Dataset items
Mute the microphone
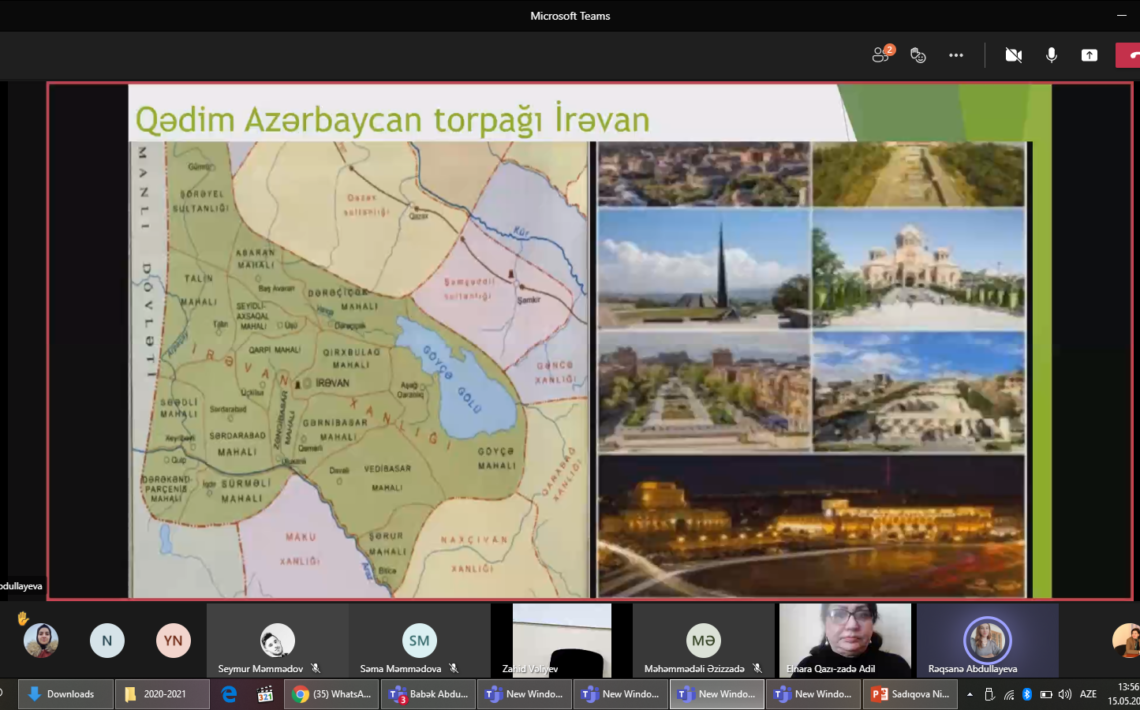This screenshot has width=1140, height=710. point(1051,55)
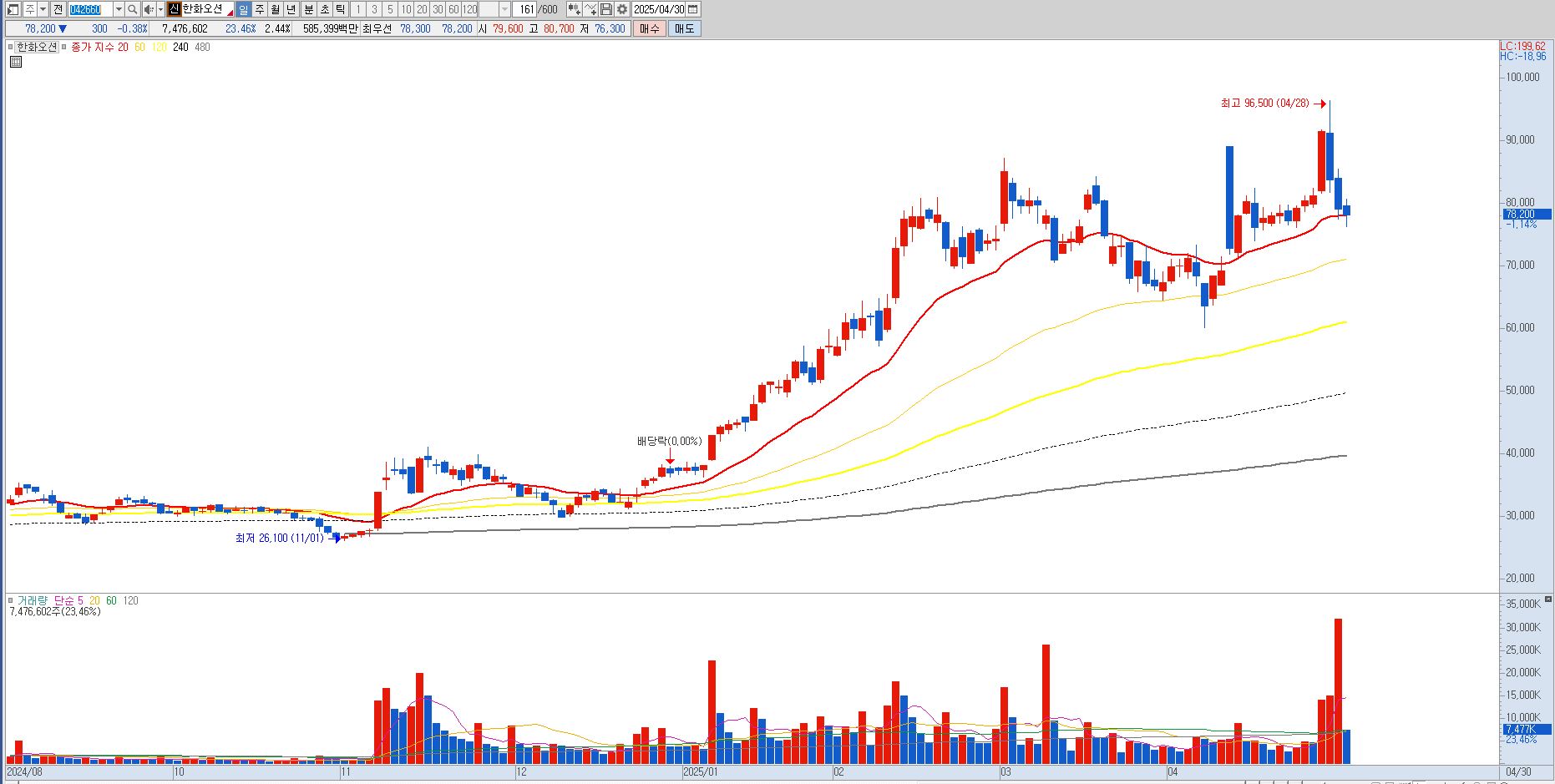
Task: Click the yellow 120 moving average label
Action: click(159, 48)
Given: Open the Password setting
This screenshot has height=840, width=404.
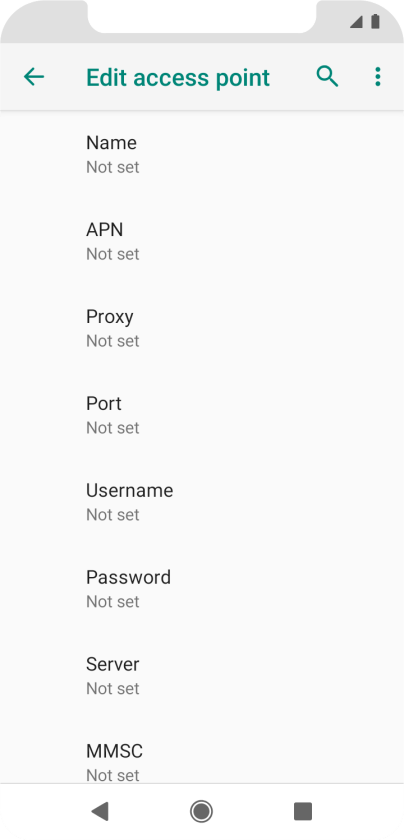Looking at the screenshot, I should [x=202, y=589].
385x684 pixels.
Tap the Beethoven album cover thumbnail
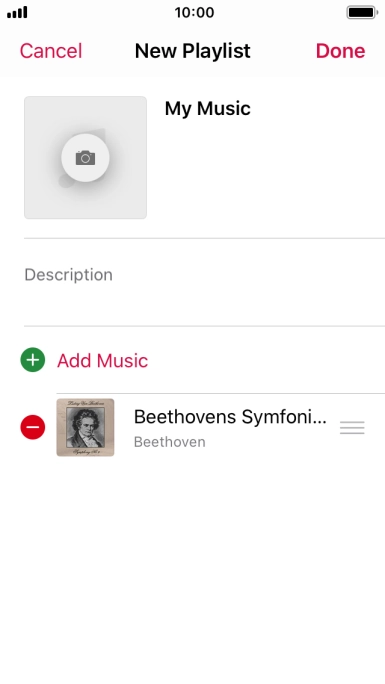click(85, 427)
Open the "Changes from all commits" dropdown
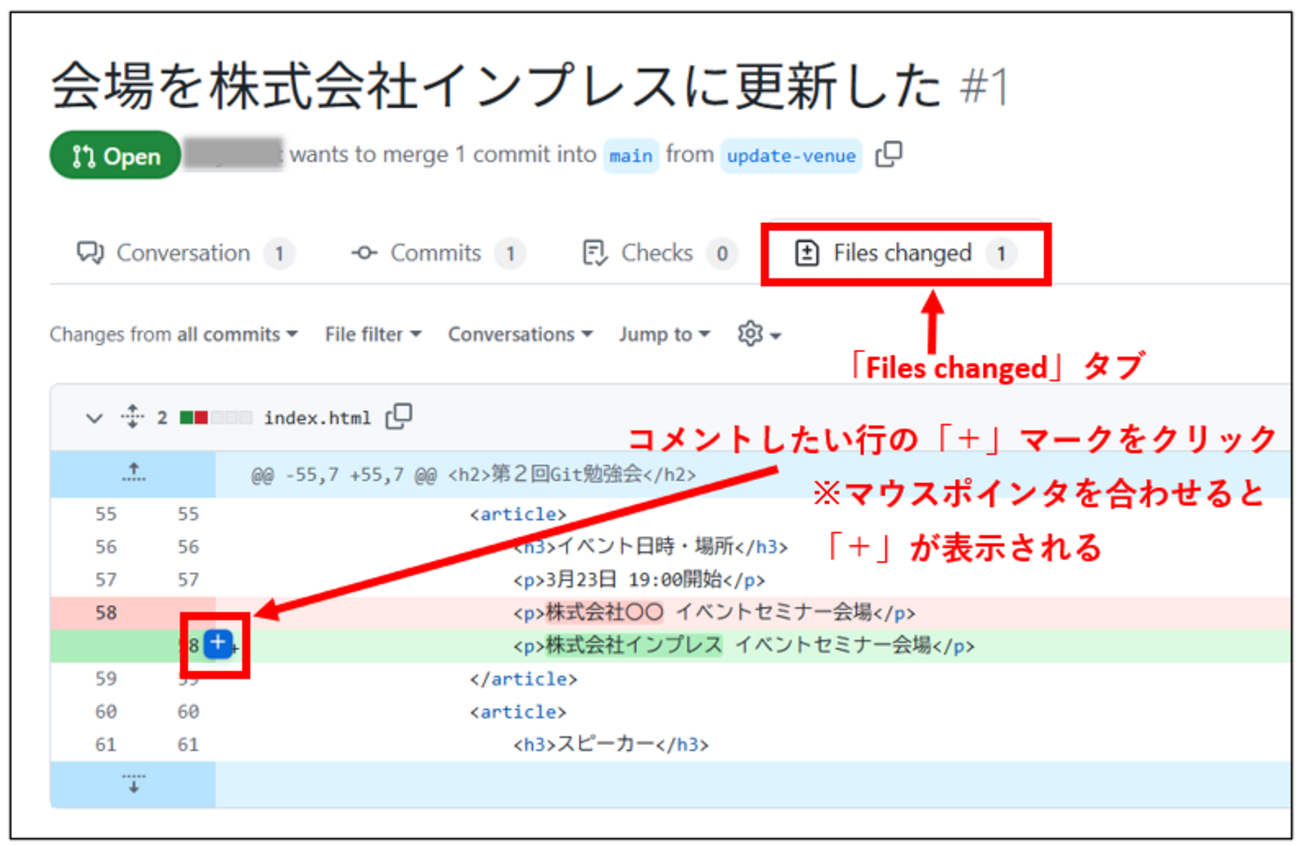The width and height of the screenshot is (1299, 846). tap(172, 334)
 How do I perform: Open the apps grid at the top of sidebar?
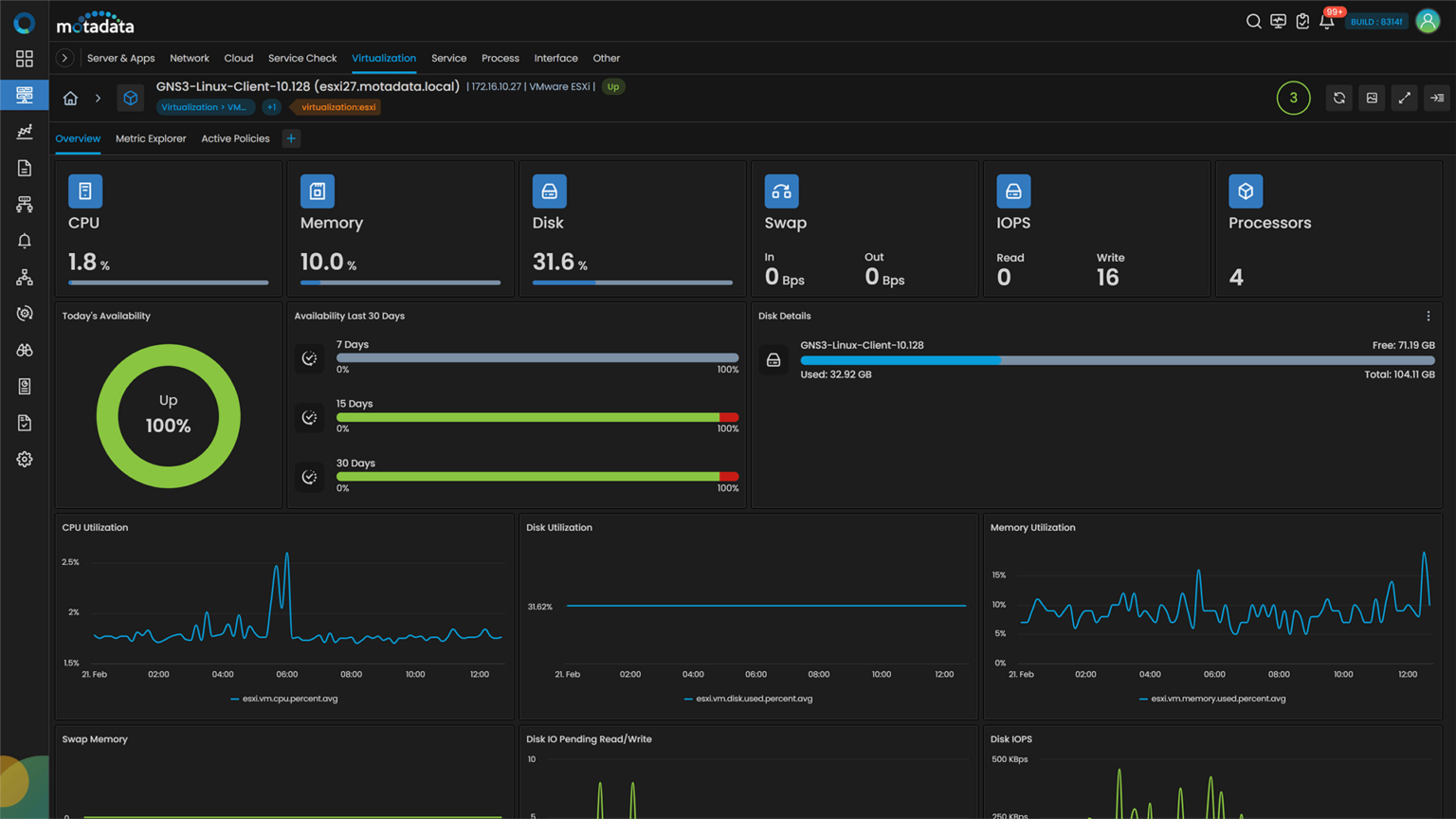point(25,58)
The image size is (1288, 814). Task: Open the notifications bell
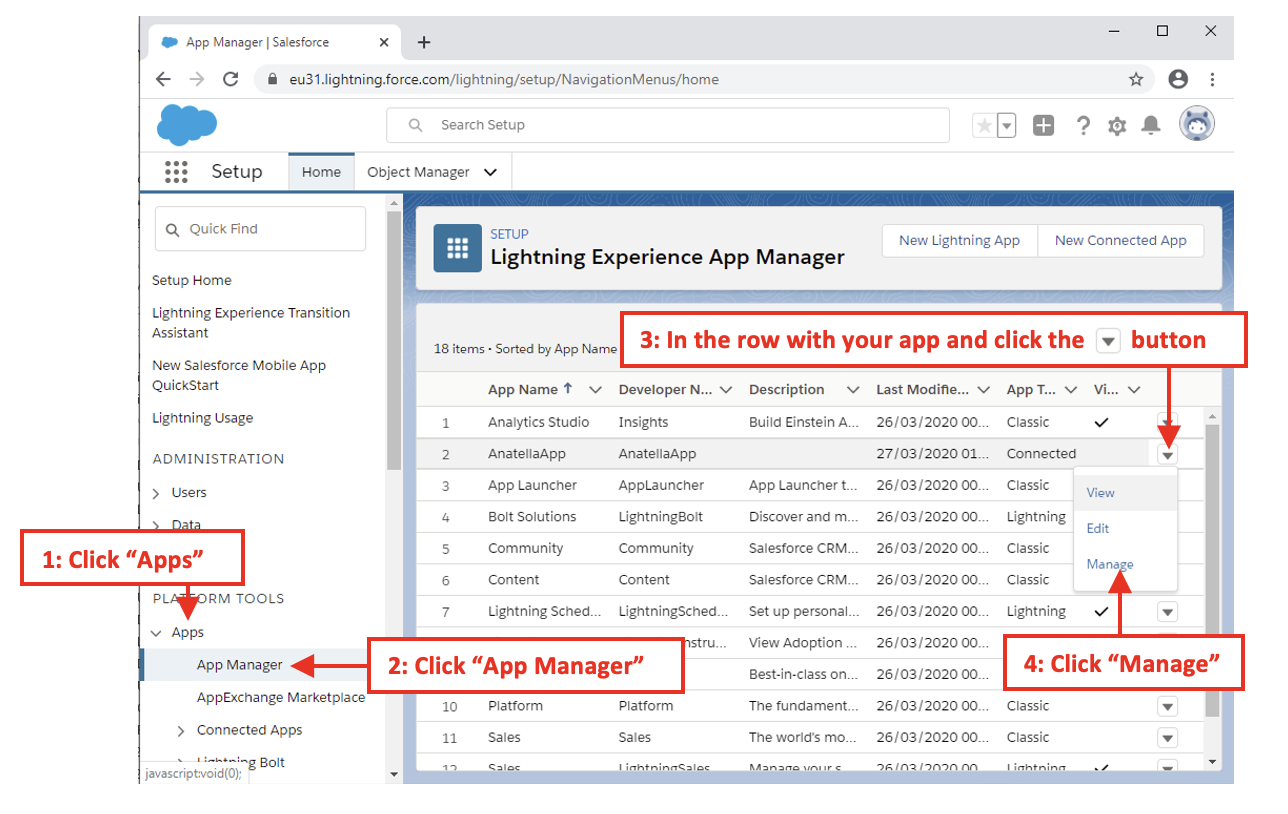tap(1151, 125)
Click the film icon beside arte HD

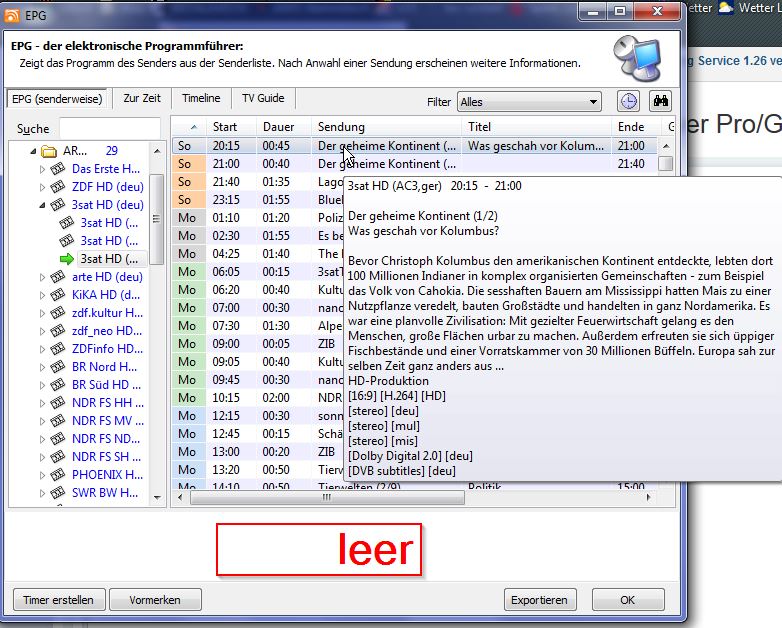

Exercise instructions: Reproduce the lines above, exactly and exclusively, from the line containing "The image size" down to the last line, both included; pictures are not part of the copy.

Answer to this exercise:
The image size is (1288, 814). Task: Open the notifications bell
tap(1151, 125)
Click the film icon beside arte HD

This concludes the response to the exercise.